Problem details: Print, in exact form, the lines below from the one containing "Click the 180.0 colorbar label" through the one containing "You are a computer-use agent. This", and omit all others.

Records excerpted from a collection:
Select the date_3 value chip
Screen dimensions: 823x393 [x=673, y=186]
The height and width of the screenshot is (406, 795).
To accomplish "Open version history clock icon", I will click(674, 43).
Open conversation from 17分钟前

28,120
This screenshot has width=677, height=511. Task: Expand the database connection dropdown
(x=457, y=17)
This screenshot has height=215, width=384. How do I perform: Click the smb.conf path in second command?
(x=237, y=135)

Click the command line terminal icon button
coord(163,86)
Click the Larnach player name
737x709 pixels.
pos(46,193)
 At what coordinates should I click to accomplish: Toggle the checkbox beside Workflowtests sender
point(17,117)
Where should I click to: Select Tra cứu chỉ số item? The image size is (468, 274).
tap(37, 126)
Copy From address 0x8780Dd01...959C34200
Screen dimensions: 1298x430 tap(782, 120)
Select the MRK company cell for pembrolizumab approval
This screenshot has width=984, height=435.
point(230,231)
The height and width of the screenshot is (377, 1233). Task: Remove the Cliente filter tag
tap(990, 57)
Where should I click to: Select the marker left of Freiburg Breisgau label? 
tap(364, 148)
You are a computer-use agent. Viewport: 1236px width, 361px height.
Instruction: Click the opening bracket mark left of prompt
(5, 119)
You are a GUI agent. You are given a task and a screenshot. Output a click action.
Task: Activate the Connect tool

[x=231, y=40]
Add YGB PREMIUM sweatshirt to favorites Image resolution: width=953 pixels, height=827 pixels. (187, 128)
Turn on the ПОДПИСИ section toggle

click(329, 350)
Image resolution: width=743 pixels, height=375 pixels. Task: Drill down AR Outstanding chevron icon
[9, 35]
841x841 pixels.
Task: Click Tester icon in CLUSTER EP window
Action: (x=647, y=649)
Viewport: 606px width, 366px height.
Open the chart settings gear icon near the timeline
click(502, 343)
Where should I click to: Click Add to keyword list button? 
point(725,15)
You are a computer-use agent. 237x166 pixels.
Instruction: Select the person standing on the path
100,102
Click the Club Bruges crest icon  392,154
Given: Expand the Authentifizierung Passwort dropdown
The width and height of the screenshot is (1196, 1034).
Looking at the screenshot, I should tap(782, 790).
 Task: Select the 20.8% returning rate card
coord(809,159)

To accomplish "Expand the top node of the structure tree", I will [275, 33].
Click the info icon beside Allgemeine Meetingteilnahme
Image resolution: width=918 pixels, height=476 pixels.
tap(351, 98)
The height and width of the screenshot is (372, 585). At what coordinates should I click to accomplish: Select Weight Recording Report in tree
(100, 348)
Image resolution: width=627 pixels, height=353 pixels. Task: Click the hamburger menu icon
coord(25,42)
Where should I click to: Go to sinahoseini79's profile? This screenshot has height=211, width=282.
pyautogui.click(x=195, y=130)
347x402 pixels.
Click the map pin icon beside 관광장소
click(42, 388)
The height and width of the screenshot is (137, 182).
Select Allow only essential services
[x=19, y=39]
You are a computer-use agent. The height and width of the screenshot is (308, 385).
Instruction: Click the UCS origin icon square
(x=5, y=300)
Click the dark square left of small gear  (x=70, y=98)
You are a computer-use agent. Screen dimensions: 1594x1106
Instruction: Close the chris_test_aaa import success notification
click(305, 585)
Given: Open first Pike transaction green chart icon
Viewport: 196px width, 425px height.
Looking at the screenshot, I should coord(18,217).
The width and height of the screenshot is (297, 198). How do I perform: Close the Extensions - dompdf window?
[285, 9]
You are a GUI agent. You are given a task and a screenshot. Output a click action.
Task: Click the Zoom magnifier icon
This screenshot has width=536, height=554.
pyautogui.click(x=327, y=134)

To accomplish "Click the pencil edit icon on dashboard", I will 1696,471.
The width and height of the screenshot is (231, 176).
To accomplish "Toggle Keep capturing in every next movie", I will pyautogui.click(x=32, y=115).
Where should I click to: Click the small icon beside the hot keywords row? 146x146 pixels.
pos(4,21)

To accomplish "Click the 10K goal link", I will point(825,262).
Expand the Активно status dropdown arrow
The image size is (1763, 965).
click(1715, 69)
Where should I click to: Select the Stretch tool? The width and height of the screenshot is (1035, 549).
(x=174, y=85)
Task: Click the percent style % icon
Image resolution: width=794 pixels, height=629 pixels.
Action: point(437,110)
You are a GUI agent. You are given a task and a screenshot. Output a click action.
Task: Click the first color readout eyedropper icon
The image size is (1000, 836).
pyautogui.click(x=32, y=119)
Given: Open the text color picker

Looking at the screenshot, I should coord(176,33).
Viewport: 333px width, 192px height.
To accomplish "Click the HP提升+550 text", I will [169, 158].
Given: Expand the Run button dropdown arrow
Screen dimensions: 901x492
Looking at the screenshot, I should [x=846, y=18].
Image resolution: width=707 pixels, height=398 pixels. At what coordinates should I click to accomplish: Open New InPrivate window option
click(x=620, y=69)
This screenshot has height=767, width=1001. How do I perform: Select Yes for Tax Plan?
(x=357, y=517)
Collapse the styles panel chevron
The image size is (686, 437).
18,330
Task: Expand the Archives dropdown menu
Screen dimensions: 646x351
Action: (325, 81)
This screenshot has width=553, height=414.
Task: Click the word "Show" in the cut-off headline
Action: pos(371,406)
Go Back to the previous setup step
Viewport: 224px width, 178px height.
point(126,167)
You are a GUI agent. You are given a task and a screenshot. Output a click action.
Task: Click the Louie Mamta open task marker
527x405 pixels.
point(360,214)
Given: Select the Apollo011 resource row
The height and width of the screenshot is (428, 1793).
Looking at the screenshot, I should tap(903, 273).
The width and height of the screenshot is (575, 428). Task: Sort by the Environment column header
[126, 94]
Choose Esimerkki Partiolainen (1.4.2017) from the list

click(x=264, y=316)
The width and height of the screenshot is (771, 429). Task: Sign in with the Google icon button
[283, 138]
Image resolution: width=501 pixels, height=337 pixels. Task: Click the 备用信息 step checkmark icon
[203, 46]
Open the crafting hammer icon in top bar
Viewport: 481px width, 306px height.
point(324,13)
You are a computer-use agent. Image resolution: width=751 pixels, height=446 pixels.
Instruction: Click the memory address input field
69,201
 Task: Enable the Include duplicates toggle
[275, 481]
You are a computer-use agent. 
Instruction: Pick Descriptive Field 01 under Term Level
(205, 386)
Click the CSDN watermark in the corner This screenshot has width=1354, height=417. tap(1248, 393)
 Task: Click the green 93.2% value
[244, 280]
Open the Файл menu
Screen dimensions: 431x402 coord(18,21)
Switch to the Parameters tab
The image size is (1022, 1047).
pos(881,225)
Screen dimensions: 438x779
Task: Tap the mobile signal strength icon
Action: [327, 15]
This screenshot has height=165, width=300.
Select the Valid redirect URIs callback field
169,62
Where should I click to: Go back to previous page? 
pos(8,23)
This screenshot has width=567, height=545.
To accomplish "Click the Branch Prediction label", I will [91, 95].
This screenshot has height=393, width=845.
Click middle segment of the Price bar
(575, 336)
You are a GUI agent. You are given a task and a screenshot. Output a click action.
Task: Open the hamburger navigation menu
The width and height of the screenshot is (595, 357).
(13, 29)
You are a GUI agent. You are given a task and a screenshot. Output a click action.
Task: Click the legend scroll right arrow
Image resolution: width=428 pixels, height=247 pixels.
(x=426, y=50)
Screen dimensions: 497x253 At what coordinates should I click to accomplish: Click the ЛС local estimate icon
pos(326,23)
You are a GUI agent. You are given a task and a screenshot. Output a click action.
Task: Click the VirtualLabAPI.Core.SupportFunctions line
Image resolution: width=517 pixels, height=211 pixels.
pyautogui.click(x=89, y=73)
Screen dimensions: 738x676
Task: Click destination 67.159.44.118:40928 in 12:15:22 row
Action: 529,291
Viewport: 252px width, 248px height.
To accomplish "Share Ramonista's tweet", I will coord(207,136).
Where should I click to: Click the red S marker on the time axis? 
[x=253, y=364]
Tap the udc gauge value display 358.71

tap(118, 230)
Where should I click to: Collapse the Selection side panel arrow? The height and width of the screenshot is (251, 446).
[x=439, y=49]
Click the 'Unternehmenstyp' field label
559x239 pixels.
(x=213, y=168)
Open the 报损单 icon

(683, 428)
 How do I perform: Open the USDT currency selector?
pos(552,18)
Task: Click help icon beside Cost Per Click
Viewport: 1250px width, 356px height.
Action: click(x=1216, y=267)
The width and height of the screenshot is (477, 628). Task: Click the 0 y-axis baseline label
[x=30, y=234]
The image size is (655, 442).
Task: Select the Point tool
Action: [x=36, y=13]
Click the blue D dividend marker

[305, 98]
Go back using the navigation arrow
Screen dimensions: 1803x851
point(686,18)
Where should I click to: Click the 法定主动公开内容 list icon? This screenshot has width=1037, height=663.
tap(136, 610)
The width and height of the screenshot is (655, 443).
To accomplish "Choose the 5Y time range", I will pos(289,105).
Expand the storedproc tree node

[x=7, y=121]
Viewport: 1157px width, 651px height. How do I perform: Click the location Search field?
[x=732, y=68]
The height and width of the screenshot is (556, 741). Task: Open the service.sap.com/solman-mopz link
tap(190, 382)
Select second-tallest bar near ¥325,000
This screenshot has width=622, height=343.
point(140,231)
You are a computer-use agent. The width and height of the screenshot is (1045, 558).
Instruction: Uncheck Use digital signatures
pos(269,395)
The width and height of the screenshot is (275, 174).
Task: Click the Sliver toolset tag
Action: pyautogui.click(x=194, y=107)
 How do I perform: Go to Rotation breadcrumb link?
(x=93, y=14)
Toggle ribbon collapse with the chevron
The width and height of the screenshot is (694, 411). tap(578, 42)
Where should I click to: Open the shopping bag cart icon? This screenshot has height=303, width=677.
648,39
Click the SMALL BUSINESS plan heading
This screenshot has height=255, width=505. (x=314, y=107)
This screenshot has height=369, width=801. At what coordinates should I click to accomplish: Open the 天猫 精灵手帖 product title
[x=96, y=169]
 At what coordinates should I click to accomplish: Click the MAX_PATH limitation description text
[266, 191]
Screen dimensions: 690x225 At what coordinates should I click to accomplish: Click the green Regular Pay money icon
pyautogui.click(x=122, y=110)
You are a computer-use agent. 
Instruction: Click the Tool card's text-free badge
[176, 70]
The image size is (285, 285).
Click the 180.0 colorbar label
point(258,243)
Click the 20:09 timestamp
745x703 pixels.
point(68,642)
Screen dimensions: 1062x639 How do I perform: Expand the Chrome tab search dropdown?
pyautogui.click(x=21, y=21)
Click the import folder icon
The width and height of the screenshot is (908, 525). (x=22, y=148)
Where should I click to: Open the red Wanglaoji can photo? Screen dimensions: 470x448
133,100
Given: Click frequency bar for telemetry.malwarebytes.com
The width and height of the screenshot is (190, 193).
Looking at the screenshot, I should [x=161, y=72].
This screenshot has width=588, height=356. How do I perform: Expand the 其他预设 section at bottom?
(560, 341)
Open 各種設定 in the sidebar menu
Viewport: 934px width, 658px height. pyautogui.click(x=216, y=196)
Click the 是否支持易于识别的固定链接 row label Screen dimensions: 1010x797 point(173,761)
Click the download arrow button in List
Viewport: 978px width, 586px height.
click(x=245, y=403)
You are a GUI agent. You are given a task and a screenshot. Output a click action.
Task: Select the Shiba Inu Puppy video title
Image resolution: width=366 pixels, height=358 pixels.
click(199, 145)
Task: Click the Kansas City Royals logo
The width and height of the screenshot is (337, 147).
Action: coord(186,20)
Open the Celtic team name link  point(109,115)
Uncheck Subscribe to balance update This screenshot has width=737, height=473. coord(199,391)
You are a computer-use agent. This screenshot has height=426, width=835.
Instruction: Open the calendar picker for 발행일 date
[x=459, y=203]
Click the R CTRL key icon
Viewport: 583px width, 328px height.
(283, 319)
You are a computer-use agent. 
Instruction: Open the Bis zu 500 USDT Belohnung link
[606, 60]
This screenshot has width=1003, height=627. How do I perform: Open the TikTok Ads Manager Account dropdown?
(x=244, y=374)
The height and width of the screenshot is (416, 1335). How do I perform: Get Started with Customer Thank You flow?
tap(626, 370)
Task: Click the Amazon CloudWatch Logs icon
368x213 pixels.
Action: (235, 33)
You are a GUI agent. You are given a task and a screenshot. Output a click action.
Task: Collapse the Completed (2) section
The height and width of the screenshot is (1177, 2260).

Answer to the exercise:
Click the 180.0 colorbar label
point(258,243)
Click the 20:09 timestamp
745x703 pixels.
point(68,642)
Screen dimensions: 1062x639 How do I perform: Expand the Chrome tab search dropdown?
pyautogui.click(x=21, y=21)
Click the import folder icon
The width and height of the screenshot is (908, 525). (x=22, y=148)
Where should I click to: Open the red Wanglaoji can photo? Screen dimensions: 470x448
133,100
Given: Click frequency bar for telemetry.malwarebytes.com
The width and height of the screenshot is (190, 193).
Looking at the screenshot, I should [x=161, y=72].
This screenshot has width=588, height=356. How do I perform: Expand the 其他预设 section at bottom?
(560, 341)
Open 各種設定 in the sidebar menu
Viewport: 934px width, 658px height. pyautogui.click(x=216, y=196)
Click the 是否支持易于识别的固定链接 row label Screen dimensions: 1010x797 point(173,761)
Click the download arrow button in List
Viewport: 978px width, 586px height.
click(x=245, y=403)
You are a GUI agent. You are given a task and a screenshot. Output a click action.
Task: Select the Shiba Inu Puppy video title
Image resolution: width=366 pixels, height=358 pixels.
click(199, 145)
Task: Click the Kansas City Royals logo
The width and height of the screenshot is (337, 147).
Action: coord(186,20)
Open the Celtic team name link  point(109,115)
Uncheck Subscribe to balance update This screenshot has width=737, height=473. coord(199,391)
You are a computer-use agent. This screenshot has height=426, width=835.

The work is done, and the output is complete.